A boyhood in snowy Wisconsin left my dad with an aversion for January, February, and March—the “dark months” which he merely endured, sighing through a long boring waiting period of sniffling, cold feet, snow shoveling, windshield scraping, drafts, freezing bed sheets, slick icy patches, dangerous driving, and being cooped up indoors…

 

And lo, he passed his distaste for winter on to me, who then wasted years of perfectly useful winter months. Writing them off just like my childhood hero did, I dragged myself through them, counting the dreary days til spring.

 

When Dad died, I realized I couldn’t afford to throw away a quarter of my life on mental darkness anymore, so I graciously deigned to inspect the mixed blessings of this gift more closely….

 

Hmmmm. No big family holidays during these months; family gatherings here at home are wonderful, but I love my quiet schedule, too…. And no “perfect” weather to lure me outside, away from indoor work and play.

 

So I looked more closely, and saw that…

 

These three months are a special time to refresh, review, re-energize, rejuvenate, reorganize. All my achievements of the coming year find their first forms within these months’ quiet listening. They’re productive, rewarding months, where I find the inner resolve to do what’s important the rest of the year.

 

In all the other months I can go rushing around like an idiot, babbling with spring, bursting with summer’s red-hot pleasures, skyrocketing with the harvest of fall’s energy….

 

But winter nudges me to stay inside, slow down, nurture myself and my own, lift spirits with art and beauty, stop and smell the comfort food, cross things off my life-list, throw stuff away, create a new habit or a new masterpiece, start my year thoughtfully and meditatively….

 

Winter is mother earth’s rest time, when all her little earthlings roll themselves up like moles into warm balls of fluffy blankets, to drowse, to sleep, to dream of life renewed.

 

And when I tire of retiring, I’ll bundle up and go outdoors for a crunchy walk in all the variations of wintry weather, see the snowbirds, the gaunt trees, rosy faces, icicles, snow angels, and the soft winter sun….

 

(Author’s addendum: If you’re working on trading in winter blues for “cold’s opposite,” as I did, here’s a different and very helpful observation on the “dark months” from “Seasons at Eagle Pond,” by the amazing word-painter and idea-smith, Donald Hall….)

 

“Some of us…are darkness-lovers. We do not dislike the early and late daylight of June, whip-poorwill’s graytime, but we cherish the gradually increasing dark of November, which we wrap around ourselves in the prosperous warmth of woodstove, oil, electric blanket, storm window, and insulation. We are partly tuber, partly bear.

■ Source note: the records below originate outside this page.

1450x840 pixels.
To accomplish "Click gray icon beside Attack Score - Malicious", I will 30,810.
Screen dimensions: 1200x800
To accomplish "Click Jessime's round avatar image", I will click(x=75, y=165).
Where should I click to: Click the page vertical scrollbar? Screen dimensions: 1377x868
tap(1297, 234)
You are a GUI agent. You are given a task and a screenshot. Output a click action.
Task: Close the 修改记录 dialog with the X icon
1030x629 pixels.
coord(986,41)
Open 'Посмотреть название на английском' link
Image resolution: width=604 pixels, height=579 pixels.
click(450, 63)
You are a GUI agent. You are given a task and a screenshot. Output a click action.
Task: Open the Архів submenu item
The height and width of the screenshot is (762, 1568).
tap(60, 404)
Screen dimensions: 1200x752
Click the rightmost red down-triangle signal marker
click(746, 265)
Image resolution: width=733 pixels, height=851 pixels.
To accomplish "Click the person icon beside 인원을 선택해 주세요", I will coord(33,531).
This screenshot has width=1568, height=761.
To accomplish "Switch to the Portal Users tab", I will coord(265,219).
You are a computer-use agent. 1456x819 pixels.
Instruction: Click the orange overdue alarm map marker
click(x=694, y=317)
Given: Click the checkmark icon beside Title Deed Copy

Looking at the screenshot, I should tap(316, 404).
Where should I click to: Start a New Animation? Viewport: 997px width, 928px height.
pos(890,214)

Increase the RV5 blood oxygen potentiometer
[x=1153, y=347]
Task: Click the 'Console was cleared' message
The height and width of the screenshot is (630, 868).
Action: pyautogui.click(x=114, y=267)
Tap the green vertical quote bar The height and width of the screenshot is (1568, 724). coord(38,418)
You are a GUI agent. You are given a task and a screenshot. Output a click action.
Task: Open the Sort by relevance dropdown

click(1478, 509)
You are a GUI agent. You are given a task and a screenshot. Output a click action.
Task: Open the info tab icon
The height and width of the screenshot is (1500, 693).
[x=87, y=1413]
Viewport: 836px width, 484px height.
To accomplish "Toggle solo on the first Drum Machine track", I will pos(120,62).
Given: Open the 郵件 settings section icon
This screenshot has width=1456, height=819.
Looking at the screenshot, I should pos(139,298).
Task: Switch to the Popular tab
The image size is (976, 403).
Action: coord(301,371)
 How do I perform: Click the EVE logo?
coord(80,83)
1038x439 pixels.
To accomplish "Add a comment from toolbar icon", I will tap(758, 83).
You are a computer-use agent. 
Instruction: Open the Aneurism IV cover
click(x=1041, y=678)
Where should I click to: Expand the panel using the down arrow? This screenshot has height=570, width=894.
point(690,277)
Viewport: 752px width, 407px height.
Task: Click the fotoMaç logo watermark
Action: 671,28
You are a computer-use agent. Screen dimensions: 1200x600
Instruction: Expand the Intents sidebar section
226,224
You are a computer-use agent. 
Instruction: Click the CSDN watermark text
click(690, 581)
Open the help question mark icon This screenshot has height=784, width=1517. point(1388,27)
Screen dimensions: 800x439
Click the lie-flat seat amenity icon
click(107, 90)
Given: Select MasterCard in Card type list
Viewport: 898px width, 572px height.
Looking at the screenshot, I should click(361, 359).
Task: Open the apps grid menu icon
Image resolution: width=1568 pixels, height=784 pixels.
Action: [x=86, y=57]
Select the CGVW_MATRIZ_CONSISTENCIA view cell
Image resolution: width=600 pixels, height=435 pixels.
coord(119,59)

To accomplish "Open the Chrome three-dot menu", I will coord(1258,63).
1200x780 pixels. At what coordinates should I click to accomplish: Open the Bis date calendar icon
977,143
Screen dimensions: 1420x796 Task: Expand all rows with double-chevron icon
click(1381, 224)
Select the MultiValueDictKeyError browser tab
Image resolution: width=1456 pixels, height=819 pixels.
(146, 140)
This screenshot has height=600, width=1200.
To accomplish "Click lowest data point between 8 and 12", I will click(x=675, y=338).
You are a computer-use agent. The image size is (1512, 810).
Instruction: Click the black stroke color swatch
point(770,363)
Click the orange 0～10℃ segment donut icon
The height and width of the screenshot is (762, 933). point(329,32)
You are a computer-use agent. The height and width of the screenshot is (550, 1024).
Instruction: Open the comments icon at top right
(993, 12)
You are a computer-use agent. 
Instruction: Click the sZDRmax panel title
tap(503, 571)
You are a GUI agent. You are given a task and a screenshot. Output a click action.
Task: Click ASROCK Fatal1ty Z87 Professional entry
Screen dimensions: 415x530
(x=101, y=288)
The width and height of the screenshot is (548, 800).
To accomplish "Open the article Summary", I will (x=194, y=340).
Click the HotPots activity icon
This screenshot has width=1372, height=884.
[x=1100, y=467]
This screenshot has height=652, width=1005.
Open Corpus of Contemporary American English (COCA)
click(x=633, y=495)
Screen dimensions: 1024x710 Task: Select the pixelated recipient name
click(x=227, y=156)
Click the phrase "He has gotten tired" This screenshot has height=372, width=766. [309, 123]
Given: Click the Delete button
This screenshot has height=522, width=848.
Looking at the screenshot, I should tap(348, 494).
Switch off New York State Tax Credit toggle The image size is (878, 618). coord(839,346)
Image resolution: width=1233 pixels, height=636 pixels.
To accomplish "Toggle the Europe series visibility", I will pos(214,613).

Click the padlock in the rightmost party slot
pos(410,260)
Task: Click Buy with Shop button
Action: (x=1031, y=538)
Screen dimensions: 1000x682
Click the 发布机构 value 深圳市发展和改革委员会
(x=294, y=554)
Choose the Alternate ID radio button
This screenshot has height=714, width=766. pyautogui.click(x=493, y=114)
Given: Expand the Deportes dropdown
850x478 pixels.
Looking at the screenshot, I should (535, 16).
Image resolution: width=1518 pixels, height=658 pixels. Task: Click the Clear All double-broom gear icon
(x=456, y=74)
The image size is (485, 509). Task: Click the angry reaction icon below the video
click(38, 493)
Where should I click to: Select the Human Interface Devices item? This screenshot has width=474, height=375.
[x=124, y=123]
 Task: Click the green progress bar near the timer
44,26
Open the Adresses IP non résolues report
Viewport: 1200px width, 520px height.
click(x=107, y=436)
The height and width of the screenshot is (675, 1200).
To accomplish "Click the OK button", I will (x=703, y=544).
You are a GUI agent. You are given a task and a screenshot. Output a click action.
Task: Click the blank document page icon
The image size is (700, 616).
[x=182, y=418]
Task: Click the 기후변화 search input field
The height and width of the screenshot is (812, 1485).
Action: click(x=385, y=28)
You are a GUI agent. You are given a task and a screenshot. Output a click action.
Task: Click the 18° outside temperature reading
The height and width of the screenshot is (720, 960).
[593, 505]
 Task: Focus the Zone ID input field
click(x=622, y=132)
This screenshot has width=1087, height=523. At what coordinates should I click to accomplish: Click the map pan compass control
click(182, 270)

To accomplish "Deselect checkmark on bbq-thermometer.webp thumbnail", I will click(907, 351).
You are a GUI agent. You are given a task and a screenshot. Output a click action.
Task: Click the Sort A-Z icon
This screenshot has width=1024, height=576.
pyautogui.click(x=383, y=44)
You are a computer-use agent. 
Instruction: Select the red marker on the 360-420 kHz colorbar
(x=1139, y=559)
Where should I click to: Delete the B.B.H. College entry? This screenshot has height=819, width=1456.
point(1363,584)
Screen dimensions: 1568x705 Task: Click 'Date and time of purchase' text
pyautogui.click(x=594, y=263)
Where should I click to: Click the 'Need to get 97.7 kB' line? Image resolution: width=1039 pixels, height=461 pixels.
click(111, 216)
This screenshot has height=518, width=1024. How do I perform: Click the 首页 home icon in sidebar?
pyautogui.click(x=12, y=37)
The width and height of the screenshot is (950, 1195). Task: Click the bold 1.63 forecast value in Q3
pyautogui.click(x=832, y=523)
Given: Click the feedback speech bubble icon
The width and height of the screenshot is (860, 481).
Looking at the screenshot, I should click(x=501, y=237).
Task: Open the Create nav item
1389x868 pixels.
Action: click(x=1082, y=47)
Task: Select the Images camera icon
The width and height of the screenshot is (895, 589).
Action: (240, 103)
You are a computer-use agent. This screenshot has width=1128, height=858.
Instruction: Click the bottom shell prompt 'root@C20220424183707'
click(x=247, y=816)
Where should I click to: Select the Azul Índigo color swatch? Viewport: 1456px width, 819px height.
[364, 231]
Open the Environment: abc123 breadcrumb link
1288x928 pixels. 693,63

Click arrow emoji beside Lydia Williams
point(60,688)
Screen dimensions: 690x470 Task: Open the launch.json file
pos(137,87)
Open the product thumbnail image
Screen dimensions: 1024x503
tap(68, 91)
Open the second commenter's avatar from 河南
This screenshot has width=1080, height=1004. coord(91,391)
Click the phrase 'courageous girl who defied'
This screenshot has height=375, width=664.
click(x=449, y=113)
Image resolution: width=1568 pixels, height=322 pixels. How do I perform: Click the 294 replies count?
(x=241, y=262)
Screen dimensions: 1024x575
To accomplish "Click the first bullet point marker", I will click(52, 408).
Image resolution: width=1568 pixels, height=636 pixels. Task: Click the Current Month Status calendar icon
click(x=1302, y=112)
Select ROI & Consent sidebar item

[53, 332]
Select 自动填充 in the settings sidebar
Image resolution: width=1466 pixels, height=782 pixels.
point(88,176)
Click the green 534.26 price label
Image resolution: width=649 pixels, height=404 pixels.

Inside our warmth we fold ourselves in the dark and its cold—around us, outside us, safely away from us; we tuck ourselves up in the long sleep and comfort of cold’s opposite, warming ourselves by the thought of the cold, lighting ourselves by darkness’s idea. Or we are Persephone gone underground again, cozy in the amenities of Hell. Sheltered between stove and electric light, we hollow islands of safety within the cold and dark. As light grows less each day, our fur grows thicker.”